I find that captures March better than any concept of spring does. It’s a kind of betwixt space, but not in a foggy way. It’s the inbetween that your brain processes when two images are alternated so swiftly that they merge–it doesn’t come out of neutrality but extremes, where a disk spins faster and faster until it seems to be standing still. It’s the battles Kenny describes, weather fronts clashing for the fate of the next few months, a tumult and each of us a hard-weathered ship on that sea.

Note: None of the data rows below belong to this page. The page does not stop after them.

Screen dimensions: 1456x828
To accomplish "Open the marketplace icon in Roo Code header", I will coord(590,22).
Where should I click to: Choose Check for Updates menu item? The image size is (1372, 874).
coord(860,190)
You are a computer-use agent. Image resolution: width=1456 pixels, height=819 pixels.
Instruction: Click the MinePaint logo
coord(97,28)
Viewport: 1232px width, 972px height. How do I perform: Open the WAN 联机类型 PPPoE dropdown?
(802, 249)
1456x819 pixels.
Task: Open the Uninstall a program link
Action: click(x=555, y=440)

In Minnesota, that flux can mean twelve inches of snow or 90 degree Fahrenheit weather. It’s unpredictable and intense and even when it seems like a mild and steady plodding, a fight of pokes rather than punches, it still carries all the baggage that we put onto it. We’ve been months (eternities!) cooped up in too-small spaces with windows shut from the sounds of the outside world. We’ve gone through the cozy bits of winter with the hot chocolate and fairytale feelings of being in the world snow globes always wish they captured, the inevitable sniffles and slightly justified but temporarily satisfying binge-watching a series, the sincere awe at the beauty of fat flakes falling or icicles growing longer overnight, the invigoration of letting ourselves sink into the cold in walks across lakes or skating or sledding or shoveling through it. Everything we thought comforted and cocooned us now feels stifling and we are thrown back into visceral memories of the some long-ago world, a time before wool.
In March, what would have been beautiful in December is an infuriating and a betrayal. What would have been freezing in August is shorts-weather. We’re itchy in our own skin, alternately overdressed and sweating and underdressed and shivering. Our up is down and our down is up. We talk about March Madness and try to pretend it’s external to us, safe and knowable by those who cast the right statistics and sheep’s entrails. But we’re really no more than domesticated creatures with an evolutionary urge to molt, a near-physical itch to replace our skin with a new one, to create order out of chaos and newness out of decay. We know that something big is happening, that battle between winter and summer is taking place from day to day and while we watch the sky and world for signs of it in the changing shapes and patterns of the clouds and the sudden emergence of green, it’s just as much within us.